PNC stalwart Vincent Alexander was among those who studied in Moscow on a scholarship. And he has been a success story in academia — one who could analyze social issues objectively and among the most articulate scholars to come out of Russian training; there are few equals on the opposing side to analyze social and global issues.
After Burnham passing, the foreign ministry was gutted by Desmond Hoyte. Finance was tight and Hoyte started closing down missions. He shut down the High Commission in Delhi and kept Embassies in Africa, China, USSR, and Europe. India was at the time among the largest donor countries to Guyana. The other countries were not sending meaningful aid to Guyana like India. Jagan, in response to a question from me at a 1992 press conference in New York, committed to re-open the HC in Delhi were he to be elected as President. After his election, he kept his promise and re-opened the Delhi mission although it took some goading from myself and others. Jagan ran a lean administration and very little funding was committed to Foreign Relations. This trend has continued till this day. Missions around the globe lacked funding to host receptions on national days or cultural events and to reciprocate invitations from missions of other states. Cost of receptions, if held, had to be borne by individuals at the missions. The missions were also understaffed and could not respond to issues efficiently and promptly. And many among those appointed as diplomats lacked credentials or sufficient training in IR or foreign policy or diplomacy. Foreign bureaucracy staff at home and abroad also seemed to lacked necessary training in their field. This was or is a far cry from the 1960s thru 1980s under Burnham who made available resources to train and equip the best brains for the foreign service. The Foreign Ministry had some of the most towering personalities at the time until Hoyte ‘de-Burnhamize’ his administration.

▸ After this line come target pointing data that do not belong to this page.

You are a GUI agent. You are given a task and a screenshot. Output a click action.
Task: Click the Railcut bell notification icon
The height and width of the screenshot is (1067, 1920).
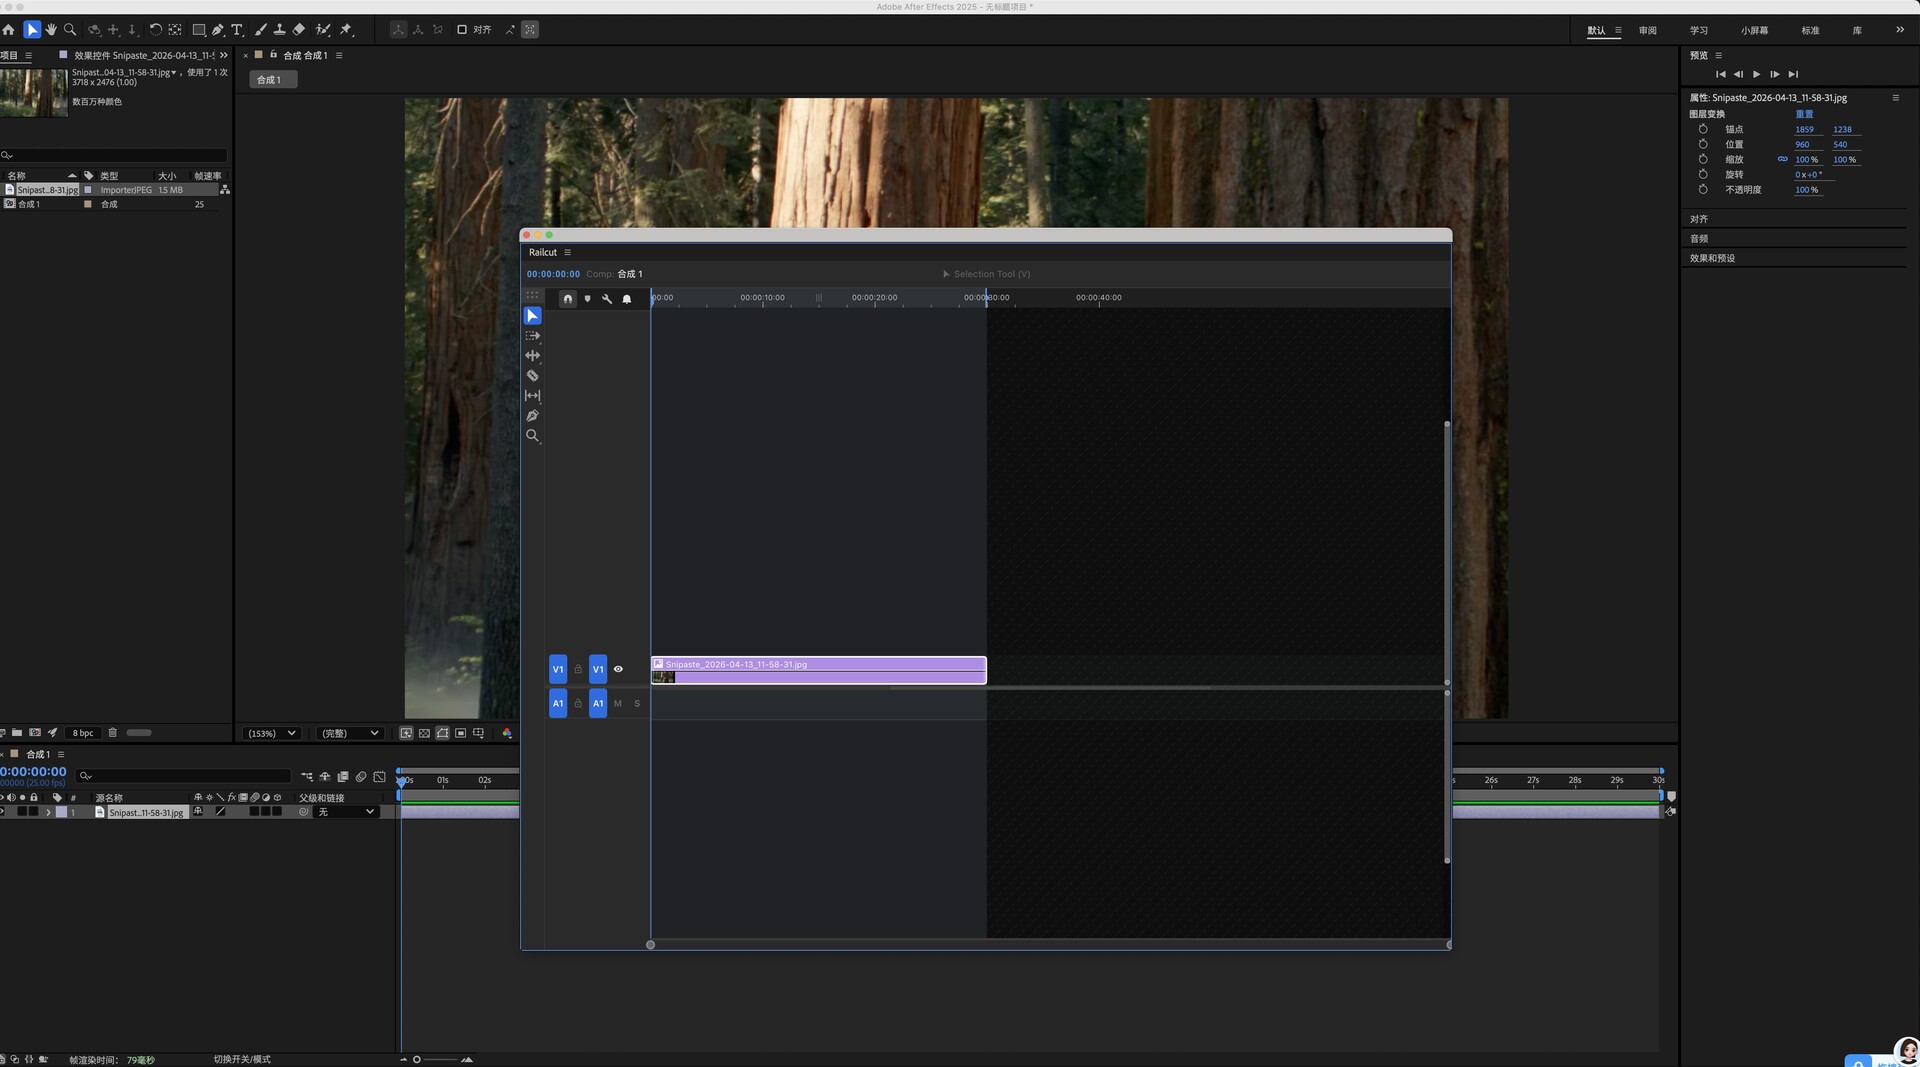coord(627,299)
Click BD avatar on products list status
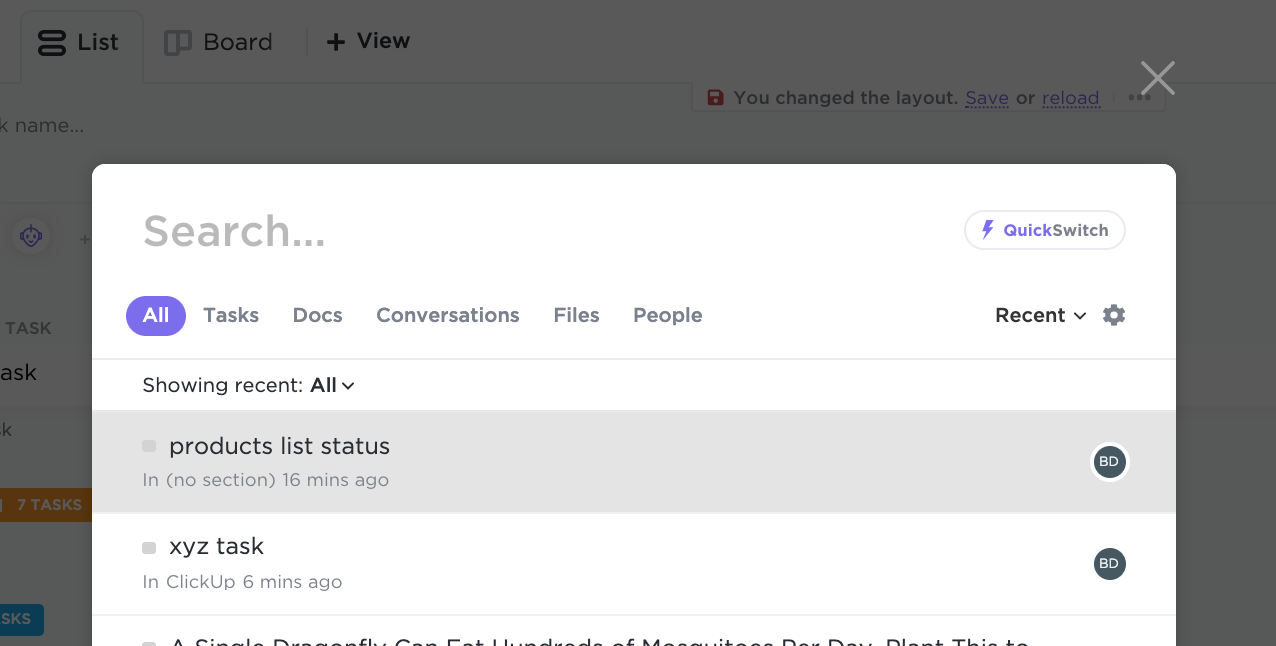The width and height of the screenshot is (1276, 646). (x=1109, y=462)
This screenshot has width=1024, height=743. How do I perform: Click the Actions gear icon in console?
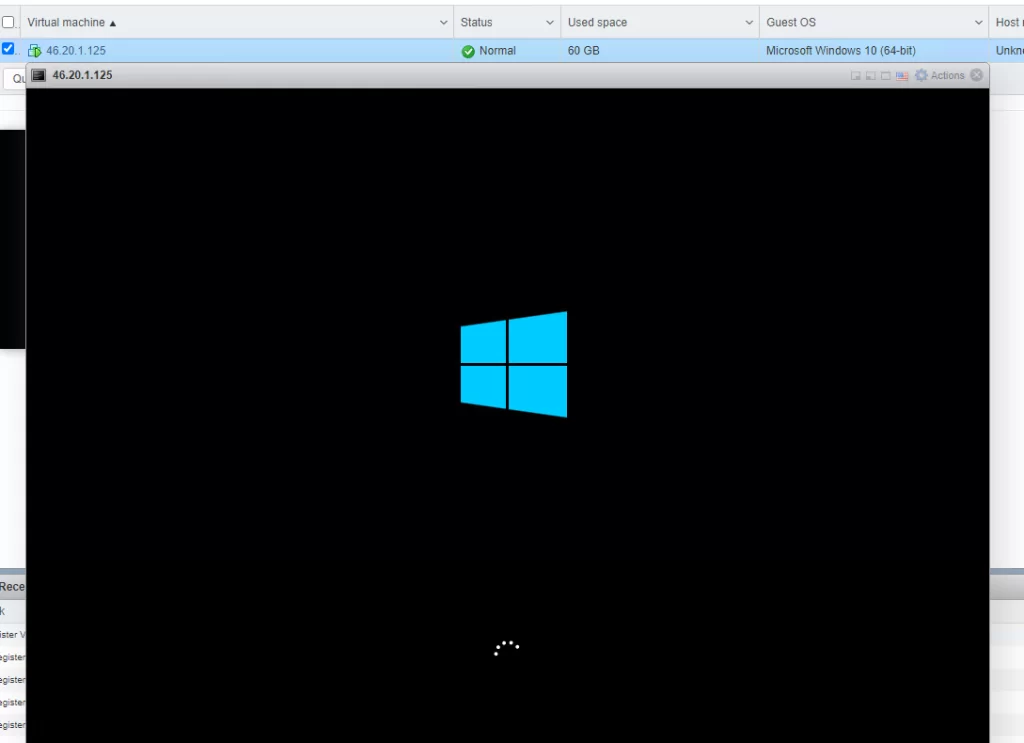click(x=921, y=76)
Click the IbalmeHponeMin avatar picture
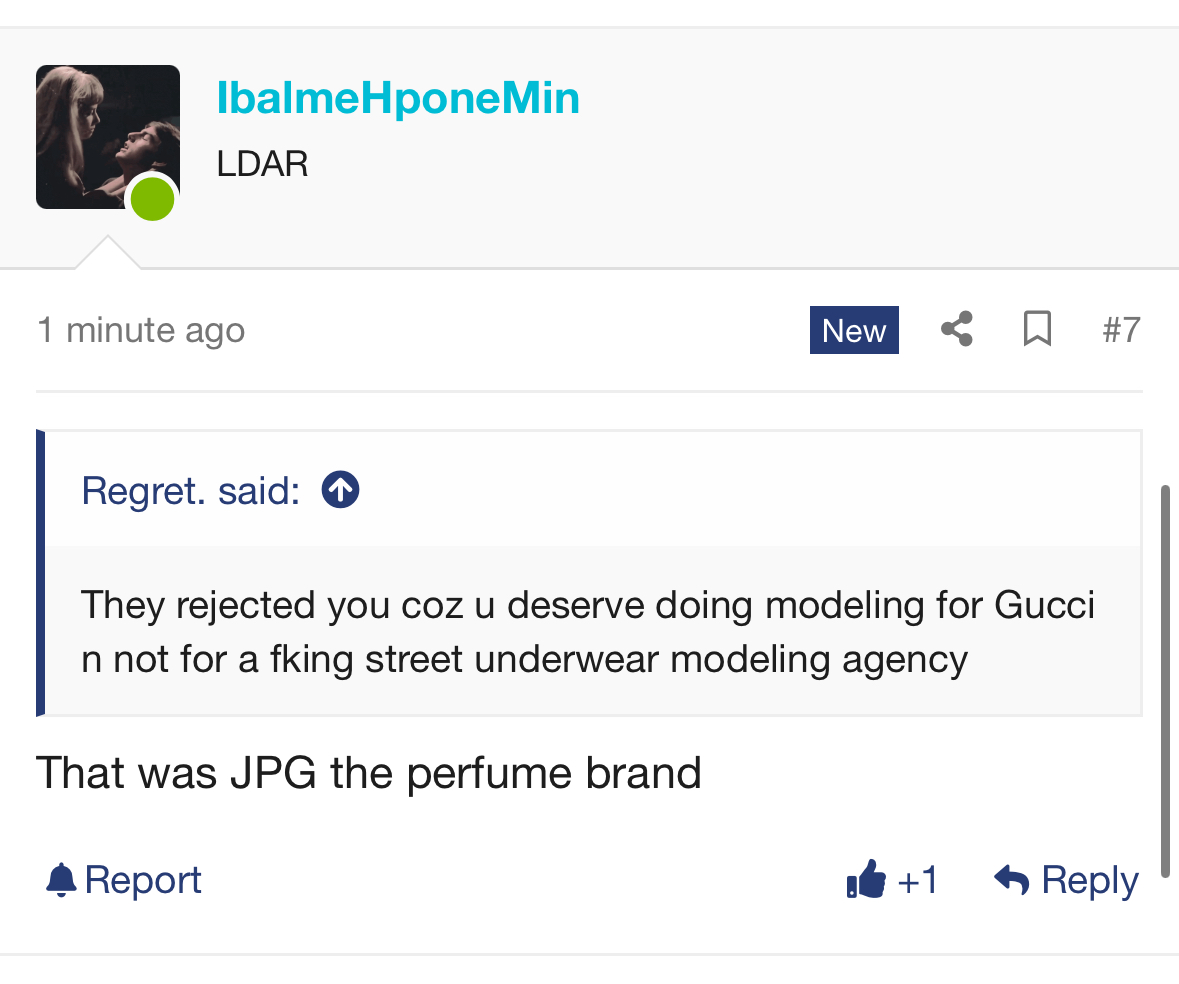The width and height of the screenshot is (1179, 984). pyautogui.click(x=108, y=137)

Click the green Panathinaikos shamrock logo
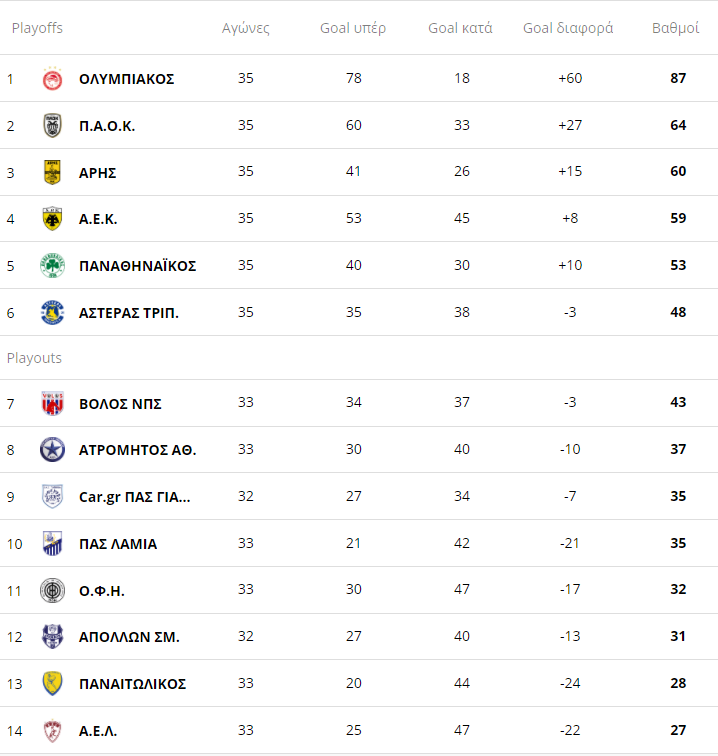pyautogui.click(x=52, y=266)
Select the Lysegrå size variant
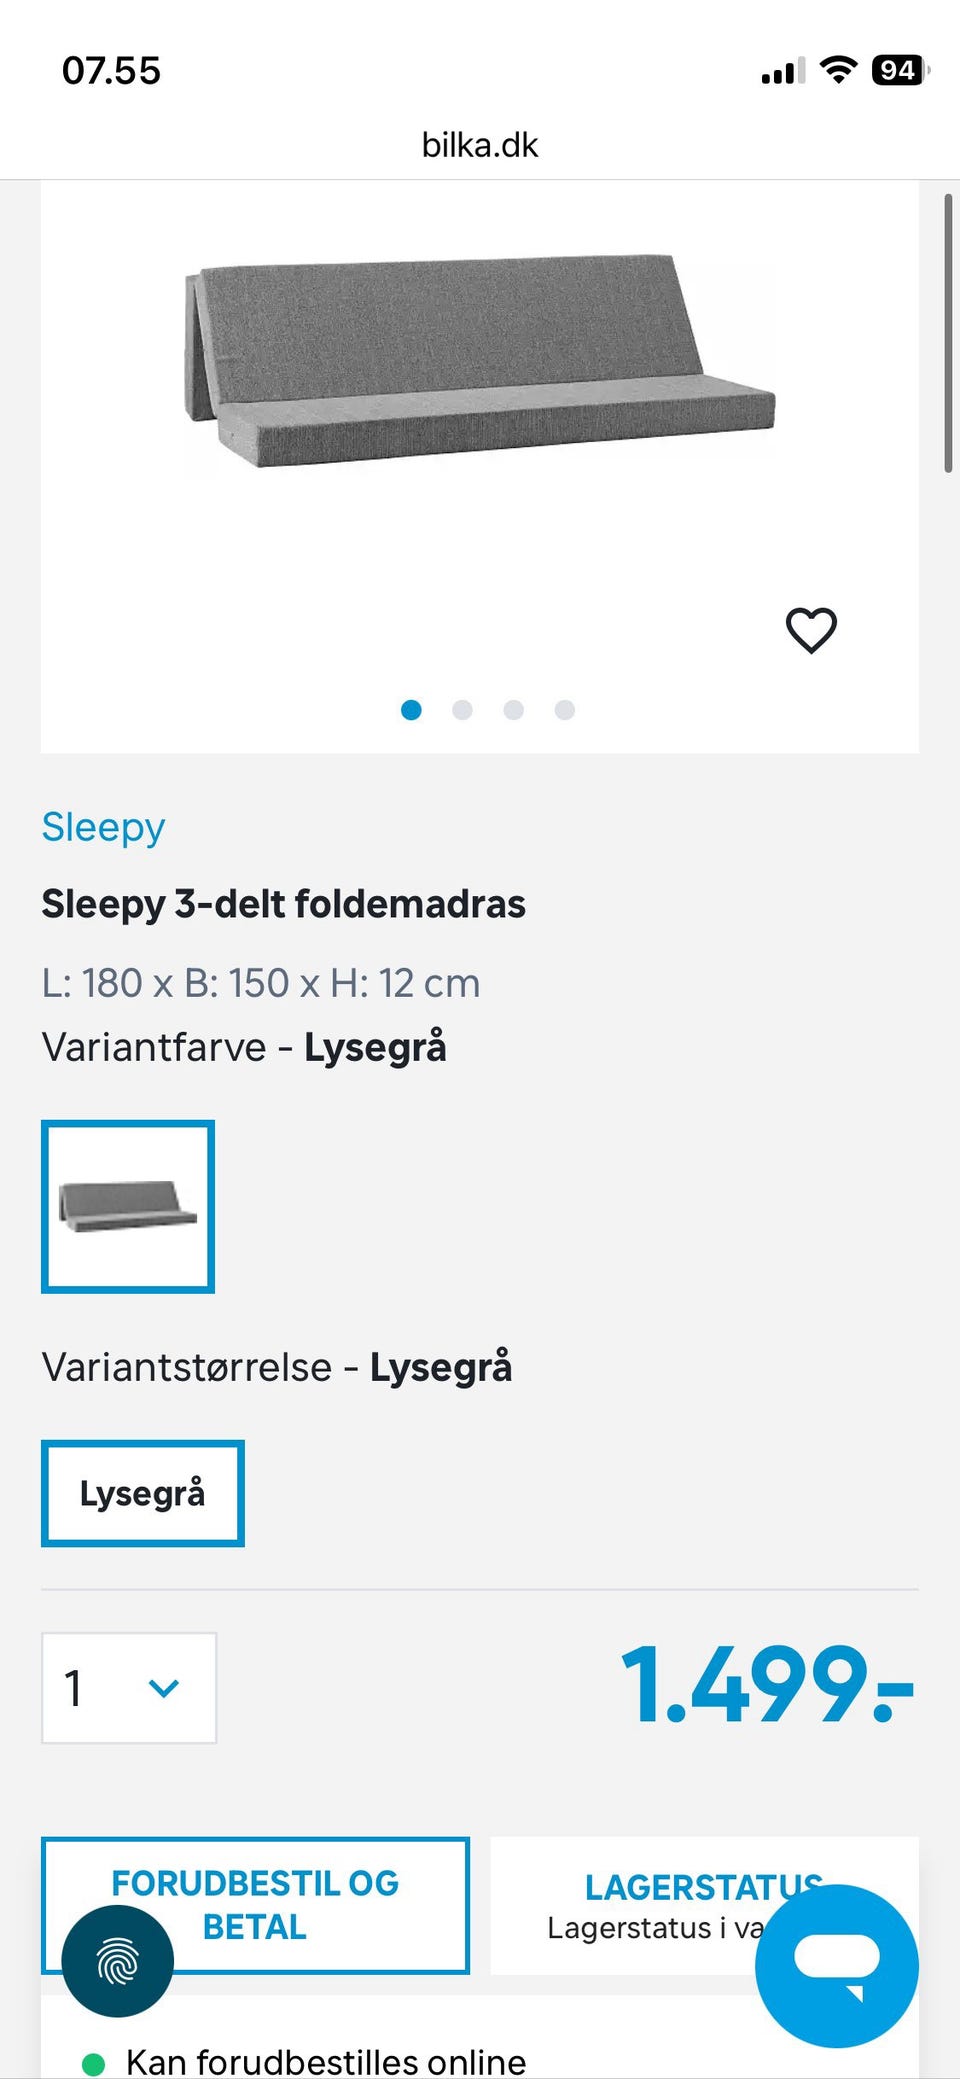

Post Burnham administrations lacked financial resources for a robust foreign policy. However, we have had a financial windfall since 2020 from oil revenues. Government should consider directing some funds toward establishment of a Foreign Relations Institute (that offers a diploma or a degree) perhaps attached to UG to provide training for new recruits in foreign service. Retirees and IR scholars can be requested to assist with training.
Foreign relations have become as critically important as economic relations since the claim of Venezuela to our territory and our natural resources. Unless we have human resources that are able to orally defend our territory through an aggressive diplomatic front all over the globe and win allies, we will not be able to retain access to our natural resources and by extension funds.